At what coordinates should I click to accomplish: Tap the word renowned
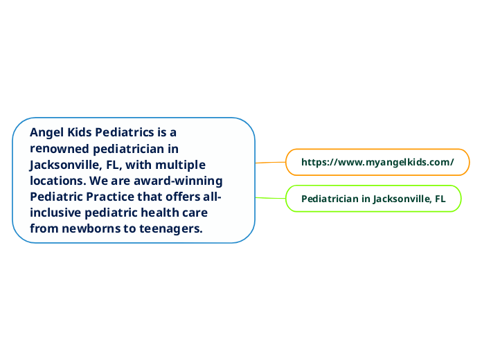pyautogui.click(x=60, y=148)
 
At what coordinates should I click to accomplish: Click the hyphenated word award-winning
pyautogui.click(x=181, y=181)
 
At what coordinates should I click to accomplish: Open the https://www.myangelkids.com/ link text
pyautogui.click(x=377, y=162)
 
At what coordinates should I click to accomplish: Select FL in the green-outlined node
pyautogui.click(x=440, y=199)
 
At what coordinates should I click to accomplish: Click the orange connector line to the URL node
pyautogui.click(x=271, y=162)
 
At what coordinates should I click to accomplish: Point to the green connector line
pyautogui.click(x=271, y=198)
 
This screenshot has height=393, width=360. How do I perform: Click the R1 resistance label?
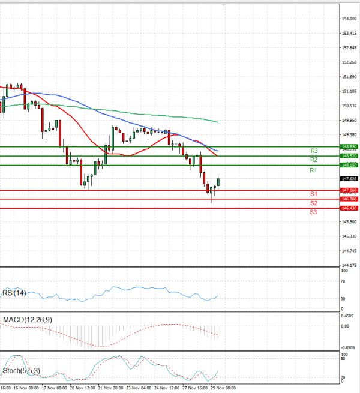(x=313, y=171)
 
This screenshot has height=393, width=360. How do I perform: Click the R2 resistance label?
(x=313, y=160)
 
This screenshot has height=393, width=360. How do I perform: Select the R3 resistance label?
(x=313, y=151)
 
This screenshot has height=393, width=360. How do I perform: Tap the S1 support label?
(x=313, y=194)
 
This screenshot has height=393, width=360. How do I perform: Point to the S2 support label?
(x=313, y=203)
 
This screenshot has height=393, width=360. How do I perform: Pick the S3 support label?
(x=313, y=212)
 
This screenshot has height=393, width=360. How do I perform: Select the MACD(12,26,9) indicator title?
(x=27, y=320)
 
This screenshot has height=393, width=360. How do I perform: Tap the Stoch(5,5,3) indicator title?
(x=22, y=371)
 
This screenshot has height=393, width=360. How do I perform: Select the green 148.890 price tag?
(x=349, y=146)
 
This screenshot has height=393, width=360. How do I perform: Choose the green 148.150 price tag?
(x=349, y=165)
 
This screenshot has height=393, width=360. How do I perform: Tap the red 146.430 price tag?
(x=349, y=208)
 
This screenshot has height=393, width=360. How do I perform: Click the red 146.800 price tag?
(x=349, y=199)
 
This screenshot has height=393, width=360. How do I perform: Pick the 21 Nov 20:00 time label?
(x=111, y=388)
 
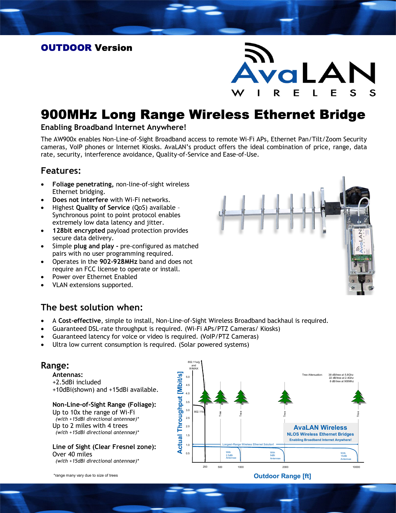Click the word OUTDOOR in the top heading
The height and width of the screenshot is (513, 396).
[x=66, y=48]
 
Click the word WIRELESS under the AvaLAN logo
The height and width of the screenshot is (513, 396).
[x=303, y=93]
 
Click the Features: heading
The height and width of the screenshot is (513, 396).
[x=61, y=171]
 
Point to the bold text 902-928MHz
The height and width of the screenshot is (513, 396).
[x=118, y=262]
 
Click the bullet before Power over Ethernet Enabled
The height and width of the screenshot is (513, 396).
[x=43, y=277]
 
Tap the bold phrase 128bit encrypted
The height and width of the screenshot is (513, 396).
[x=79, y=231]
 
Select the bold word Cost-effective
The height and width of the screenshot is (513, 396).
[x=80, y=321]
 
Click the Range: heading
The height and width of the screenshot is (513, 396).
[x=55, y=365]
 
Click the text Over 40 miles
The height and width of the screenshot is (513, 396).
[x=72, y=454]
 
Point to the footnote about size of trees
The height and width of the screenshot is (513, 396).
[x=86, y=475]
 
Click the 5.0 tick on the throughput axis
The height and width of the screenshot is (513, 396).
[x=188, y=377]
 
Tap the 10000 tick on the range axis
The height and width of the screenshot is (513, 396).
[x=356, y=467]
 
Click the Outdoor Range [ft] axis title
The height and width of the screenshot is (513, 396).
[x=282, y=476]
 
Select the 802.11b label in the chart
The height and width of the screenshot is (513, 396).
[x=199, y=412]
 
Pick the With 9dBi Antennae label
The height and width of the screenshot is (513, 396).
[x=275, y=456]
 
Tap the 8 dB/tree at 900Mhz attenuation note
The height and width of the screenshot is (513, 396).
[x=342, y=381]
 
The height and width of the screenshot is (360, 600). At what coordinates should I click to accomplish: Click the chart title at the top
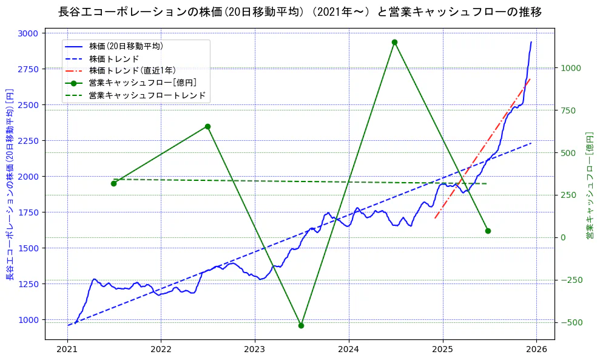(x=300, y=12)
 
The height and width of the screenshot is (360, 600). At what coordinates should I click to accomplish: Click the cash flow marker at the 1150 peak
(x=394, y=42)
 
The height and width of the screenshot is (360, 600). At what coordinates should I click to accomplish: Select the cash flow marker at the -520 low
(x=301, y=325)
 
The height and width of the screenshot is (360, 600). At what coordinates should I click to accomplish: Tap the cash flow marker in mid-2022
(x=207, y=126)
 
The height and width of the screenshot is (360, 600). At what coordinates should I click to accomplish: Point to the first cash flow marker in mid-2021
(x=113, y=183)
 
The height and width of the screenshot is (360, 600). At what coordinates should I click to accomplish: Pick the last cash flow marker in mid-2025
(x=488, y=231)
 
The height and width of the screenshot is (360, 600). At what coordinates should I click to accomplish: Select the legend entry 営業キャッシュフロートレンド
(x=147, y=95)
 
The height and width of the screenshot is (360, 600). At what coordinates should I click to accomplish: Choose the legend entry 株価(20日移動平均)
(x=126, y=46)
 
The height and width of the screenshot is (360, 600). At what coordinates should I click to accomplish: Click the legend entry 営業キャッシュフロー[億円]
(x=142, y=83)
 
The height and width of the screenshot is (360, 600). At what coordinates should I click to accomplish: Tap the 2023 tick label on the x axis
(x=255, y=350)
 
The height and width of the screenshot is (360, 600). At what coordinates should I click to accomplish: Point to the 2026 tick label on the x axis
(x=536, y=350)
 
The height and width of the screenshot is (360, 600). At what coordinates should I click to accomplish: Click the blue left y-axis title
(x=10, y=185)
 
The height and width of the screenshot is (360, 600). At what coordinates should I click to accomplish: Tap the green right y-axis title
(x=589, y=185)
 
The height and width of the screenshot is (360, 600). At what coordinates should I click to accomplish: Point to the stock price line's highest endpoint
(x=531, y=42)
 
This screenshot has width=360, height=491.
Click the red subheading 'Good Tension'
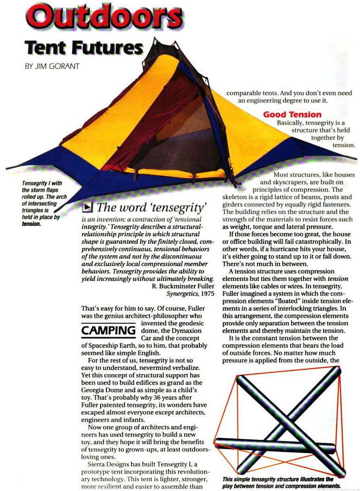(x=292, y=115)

========================

Exercise brief >>
Starting at the line that contains "Stoch(5,5,3) indicator title?" and stopping after the line that contains "[x=188, y=377]", output those lines of the records as a Markdown table with the columns Number and Content. Give one numbered row per line, skip blank lines, and leave the pictures out.

Finished task >>
| Number | Content |
|---|---|
| 1 | This screenshot has height=393, width=360. How do I perform: Tap the Stoch(5,5,3) indicator title? |
| 2 | (x=22, y=371) |
| 3 | This screenshot has height=393, width=360. How do I perform: Select the green 148.890 price tag? |
| 4 | (x=349, y=146) |
| 5 | This screenshot has height=393, width=360. How do I perform: Choose the green 148.150 price tag? |
| 6 | (x=349, y=165) |
| 7 | This screenshot has height=393, width=360. How do I perform: Tap the red 146.430 price tag? |
| 8 | (x=349, y=208) |
| 9 | This screenshot has height=393, width=360. How do I perform: Click the red 146.800 price tag? |
| 10 | (x=349, y=199) |
| 11 | This screenshot has height=393, width=360. How do I perform: Pick the 21 Nov 20:00 time label? |
| 12 | (x=111, y=388) |
| 13 | Click the word OUTDOOR in the top heading |
| 14 | The height and width of the screenshot is (513, 396). |
| 15 | [x=66, y=48] |
| 16 | Click the word WIRELESS under the AvaLAN logo |
| 17 | The height and width of the screenshot is (513, 396). |
| 18 | [x=303, y=93] |
| 19 | Click the Features: heading |
| 20 | The height and width of the screenshot is (513, 396). |
| 21 | [x=61, y=171] |
| 22 | Point to the bold text 902-928MHz |
| 23 | The height and width of the screenshot is (513, 396). |
| 24 | [x=118, y=262] |
| 25 | Click the bullet before Power over Ethernet Enabled |
| 26 | The height and width of the screenshot is (513, 396). |
| 27 | [x=43, y=277] |
| 28 | Tap the bold phrase 128bit encrypted |
| 29 | The height and width of the screenshot is (513, 396). |
| 30 | [x=79, y=231] |
| 31 | Select the bold word Cost-effective |
| 32 | The height and width of the screenshot is (513, 396). |
| 33 | [x=80, y=321] |
| 34 | Click the Range: heading |
| 35 | The height and width of the screenshot is (513, 396). |
| 36 | [x=55, y=365] |
| 37 | Click the text Over 40 miles |
| 38 | The height and width of the screenshot is (513, 396). |
| 39 | [x=72, y=454] |
| 40 | Point to the footnote about size of trees |
| 41 | The height and width of the screenshot is (513, 396). |
| 42 | [x=86, y=475] |
| 43 | Click the 5.0 tick on the throughput axis |
| 44 | The height and width of the screenshot is (513, 396). |
| 45 | [x=188, y=377] |